EXERCISE INSTRUCTIONS:
Please copy the records below word for word, leaving out the pictures.

INFORMATION SHOWN:
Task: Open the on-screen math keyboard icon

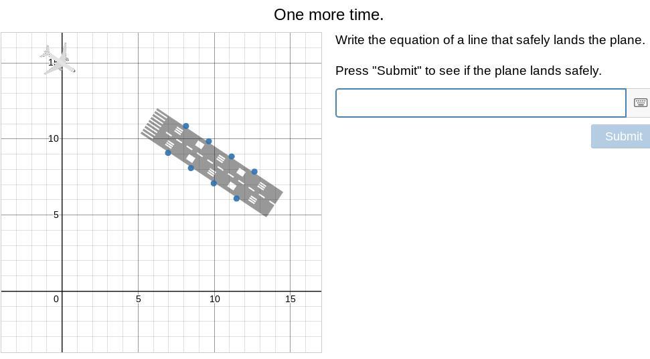Action: tap(640, 103)
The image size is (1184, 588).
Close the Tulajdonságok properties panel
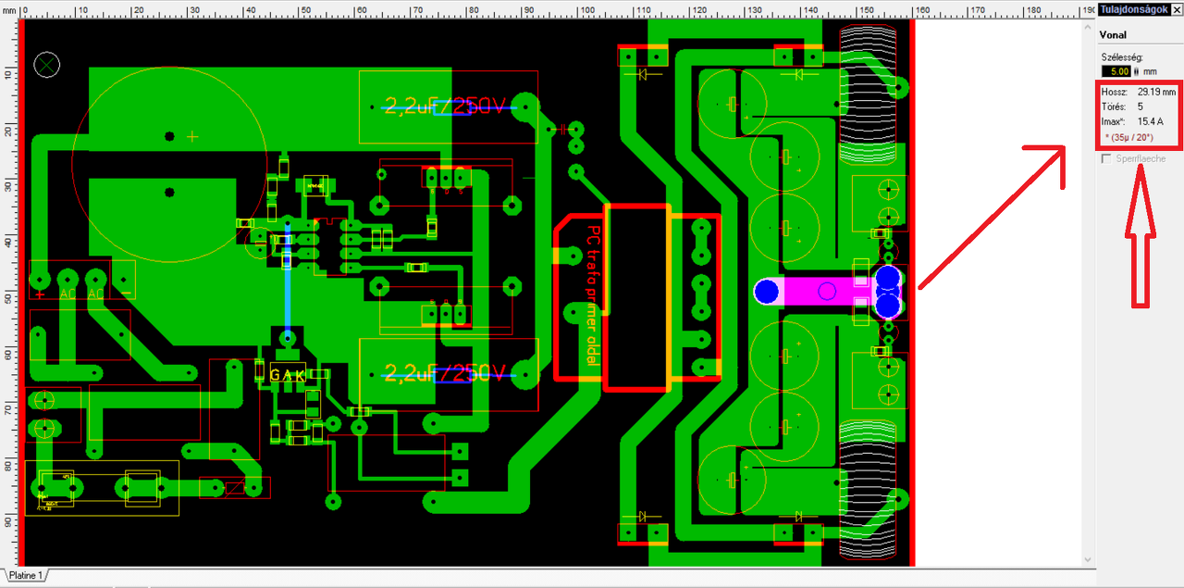click(x=1176, y=9)
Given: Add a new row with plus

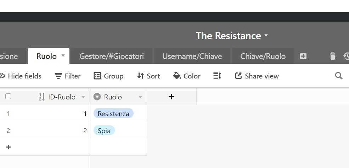Looking at the screenshot, I should 9,147.
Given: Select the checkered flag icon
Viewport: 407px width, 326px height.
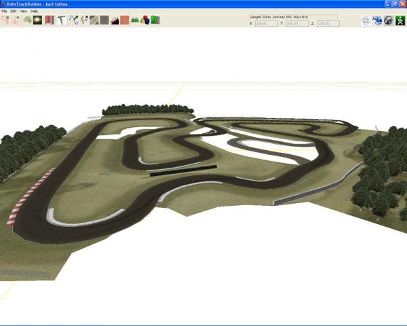Looking at the screenshot, I should click(x=155, y=20).
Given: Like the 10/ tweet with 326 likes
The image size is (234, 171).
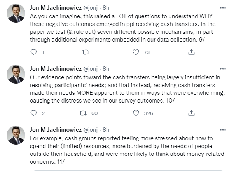Looking at the screenshot, I should 136,113.
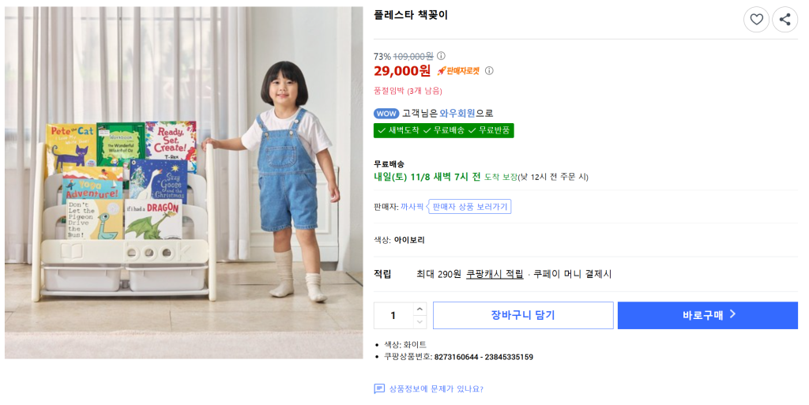The height and width of the screenshot is (405, 809).
Task: Open seller 까사픽 link
Action: click(412, 207)
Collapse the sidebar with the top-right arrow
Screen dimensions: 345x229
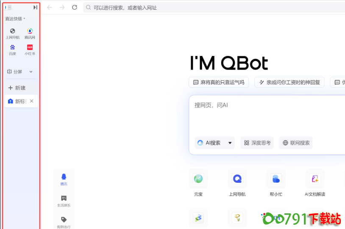coord(35,7)
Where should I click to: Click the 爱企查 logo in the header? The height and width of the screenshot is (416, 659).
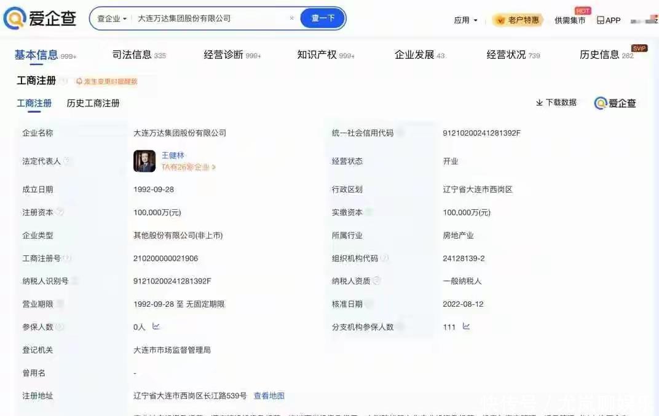tap(41, 18)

RESPONSE TO THIS TASK:
Task: Open the on-screen math keyboard icon

Action: tap(640, 103)
The image size is (1184, 588).
Close the Tulajdonságok properties panel
click(x=1176, y=9)
Given: Add a new row with plus

Looking at the screenshot, I should 9,147.
Given: Select the checkered flag icon
Viewport: 407px width, 326px height.
Looking at the screenshot, I should click(x=155, y=20).
Given: Like the 10/ tweet with 326 likes
The image size is (234, 171).
Looking at the screenshot, I should 136,113.
The height and width of the screenshot is (405, 809).
Task: Open seller 까사픽 link
Action: click(412, 207)
Collapse the sidebar with the top-right arrow
Screen dimensions: 345x229
coord(35,7)
Where should I click to: Click the 爱企查 logo in the header? The height and width of the screenshot is (416, 659).
tap(41, 18)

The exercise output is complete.